Pixel coordinate grounding data
<<<<

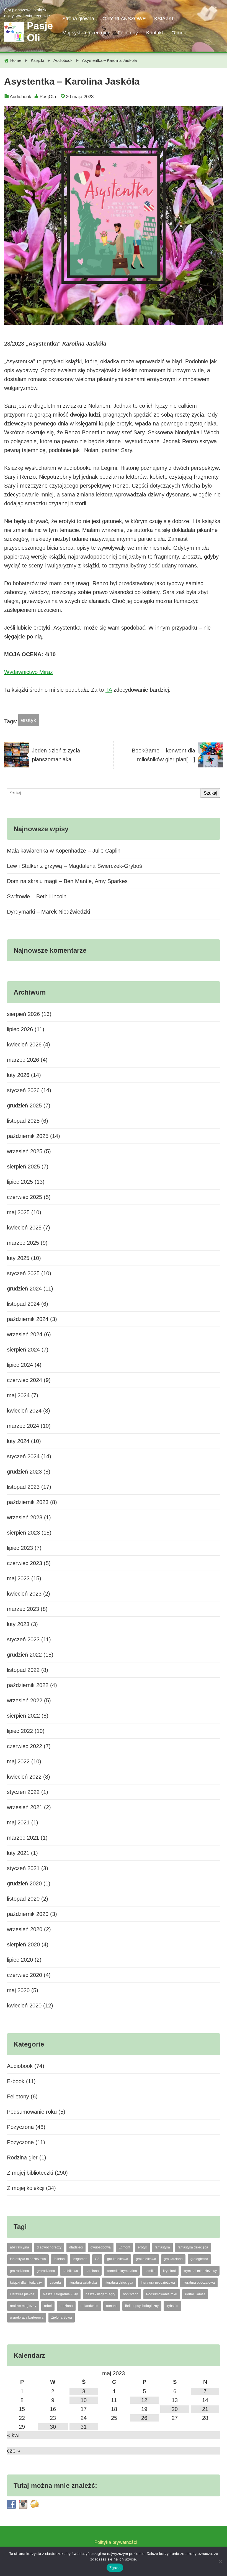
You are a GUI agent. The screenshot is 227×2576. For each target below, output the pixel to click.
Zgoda (114, 2567)
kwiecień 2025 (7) (28, 1227)
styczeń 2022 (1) (27, 1792)
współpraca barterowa (26, 2317)
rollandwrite (89, 2306)
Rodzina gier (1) (26, 2157)
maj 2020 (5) (22, 1990)
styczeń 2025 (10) (29, 1273)
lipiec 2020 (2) (24, 1960)
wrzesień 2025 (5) (29, 1151)
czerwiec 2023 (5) (29, 1563)
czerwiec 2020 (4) (29, 1975)
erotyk (28, 720)
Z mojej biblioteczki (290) (37, 2173)
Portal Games (195, 2294)
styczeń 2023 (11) (29, 1639)
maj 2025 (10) (24, 1212)
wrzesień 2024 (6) (29, 1334)
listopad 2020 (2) (27, 1899)
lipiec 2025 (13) (26, 1182)
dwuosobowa (101, 2247)
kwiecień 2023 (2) (28, 1594)
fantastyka (162, 2247)
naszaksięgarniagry (100, 2294)
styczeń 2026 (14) (29, 1090)
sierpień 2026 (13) (29, 1014)
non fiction (130, 2294)
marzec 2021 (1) (27, 1838)
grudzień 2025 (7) (28, 1105)
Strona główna (78, 18)
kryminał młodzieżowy (200, 2271)
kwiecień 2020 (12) (30, 2005)
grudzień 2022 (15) (30, 1655)
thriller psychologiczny (142, 2306)
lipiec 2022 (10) (26, 1731)
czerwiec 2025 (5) (29, 1197)
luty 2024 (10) (24, 1441)
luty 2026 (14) (24, 1075)
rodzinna (66, 2306)
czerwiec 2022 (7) (29, 1746)
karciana (92, 2271)
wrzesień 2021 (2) (29, 1807)
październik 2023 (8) (32, 1502)
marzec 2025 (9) (27, 1243)
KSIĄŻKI (163, 18)
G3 (97, 2259)
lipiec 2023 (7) (24, 1548)
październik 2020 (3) (32, 1914)
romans (111, 2306)
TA (108, 690)
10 (84, 2400)
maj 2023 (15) (24, 1578)
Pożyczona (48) (26, 2127)
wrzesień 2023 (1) (29, 1517)
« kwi (13, 2435)
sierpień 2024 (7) (27, 1350)
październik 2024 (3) (32, 1319)
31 (84, 2427)
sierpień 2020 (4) (27, 1944)
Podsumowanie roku (161, 2294)
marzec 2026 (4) (27, 1060)
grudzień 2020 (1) (28, 1883)
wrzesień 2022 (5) (29, 1700)
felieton (59, 2259)
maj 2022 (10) (24, 1761)
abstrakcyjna (19, 2247)
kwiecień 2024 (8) (28, 1411)
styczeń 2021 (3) (27, 1868)
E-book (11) (21, 2081)
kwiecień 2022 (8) (28, 1777)
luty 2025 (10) (24, 1258)
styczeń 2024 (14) (29, 1456)
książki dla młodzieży (26, 2283)
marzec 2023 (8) (27, 1609)
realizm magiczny (23, 2306)
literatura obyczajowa (199, 2283)
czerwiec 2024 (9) (29, 1380)
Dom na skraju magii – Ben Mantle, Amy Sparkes (67, 881)
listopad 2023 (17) (29, 1487)
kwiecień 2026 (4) (28, 1044)
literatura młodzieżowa (158, 2283)
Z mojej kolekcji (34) (31, 2188)
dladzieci (76, 2247)
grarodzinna (46, 2271)
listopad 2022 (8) (27, 1670)
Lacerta (55, 2283)
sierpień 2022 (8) (27, 1716)
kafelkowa (70, 2271)
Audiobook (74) (25, 2066)
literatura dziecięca (119, 2283)
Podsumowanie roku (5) (36, 2112)
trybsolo (172, 2306)
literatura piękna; (22, 2294)
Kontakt (154, 33)
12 (144, 2400)
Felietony (128, 33)
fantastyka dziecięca (193, 2247)
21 (205, 2409)
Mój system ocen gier (85, 33)
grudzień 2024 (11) (30, 1289)
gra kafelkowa (117, 2259)
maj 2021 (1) (22, 1822)
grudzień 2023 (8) (28, 1472)
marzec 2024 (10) (29, 1426)
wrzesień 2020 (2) (29, 1929)
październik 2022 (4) (32, 1685)
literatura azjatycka (83, 2283)
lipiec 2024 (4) (24, 1365)
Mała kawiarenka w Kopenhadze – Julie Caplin (63, 851)
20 (175, 2409)
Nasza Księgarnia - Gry (60, 2294)
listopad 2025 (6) (27, 1121)
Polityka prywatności (115, 2542)
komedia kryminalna (122, 2271)
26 (144, 2418)
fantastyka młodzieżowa (28, 2259)
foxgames (80, 2259)
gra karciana (173, 2259)
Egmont (124, 2247)
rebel (48, 2306)
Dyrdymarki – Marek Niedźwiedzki (48, 912)
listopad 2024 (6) (27, 1304)
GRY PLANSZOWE (124, 18)
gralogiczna (199, 2259)
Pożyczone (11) (26, 2142)
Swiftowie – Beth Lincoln (36, 896)
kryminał (169, 2271)
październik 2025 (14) (33, 1136)
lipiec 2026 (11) (25, 1029)
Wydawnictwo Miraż (28, 672)
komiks (150, 2271)
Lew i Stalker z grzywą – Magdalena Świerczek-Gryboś (74, 866)
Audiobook (20, 96)
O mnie (179, 33)
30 (53, 2427)
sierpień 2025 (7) (27, 1166)
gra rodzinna (19, 2271)
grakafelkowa (146, 2259)
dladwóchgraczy (49, 2247)
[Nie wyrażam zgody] (220, 2561)
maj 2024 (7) (22, 1395)
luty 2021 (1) (22, 1853)
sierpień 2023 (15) (29, 1533)
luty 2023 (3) (22, 1624)
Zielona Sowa (61, 2317)
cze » (13, 2451)
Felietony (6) (22, 2096)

>>>>

== WORK REQUIRED ==
The lines from the start of the records above through the line that holds "dwuosobowa (101, 2247)" are to be copied exactly, both ends included, and no pictures are to be copied.

== EXERCISE SOLUTION ==
You are a GUI agent. The screenshot is 227×2576. For each target below, output the pixel to click.
Zgoda (114, 2567)
kwiecień 2025 (7) (28, 1227)
styczeń 2022 (1) (27, 1792)
współpraca barterowa (26, 2317)
rollandwrite (89, 2306)
Rodzina gier (1) (26, 2157)
maj 2020 (5) (22, 1990)
styczeń 2025 (10) (29, 1273)
lipiec 2020 (2) (24, 1960)
wrzesień 2025 (5) (29, 1151)
czerwiec 2023 (5) (29, 1563)
czerwiec 2020 (4) (29, 1975)
erotyk (28, 720)
Z mojej biblioteczki (290) (37, 2173)
Portal Games (195, 2294)
styczeń 2023 (11) (29, 1639)
maj 2025 (10) (24, 1212)
wrzesień 2024 (6) (29, 1334)
listopad 2020 (2) (27, 1899)
lipiec 2025 (13) (26, 1182)
dwuosobowa (101, 2247)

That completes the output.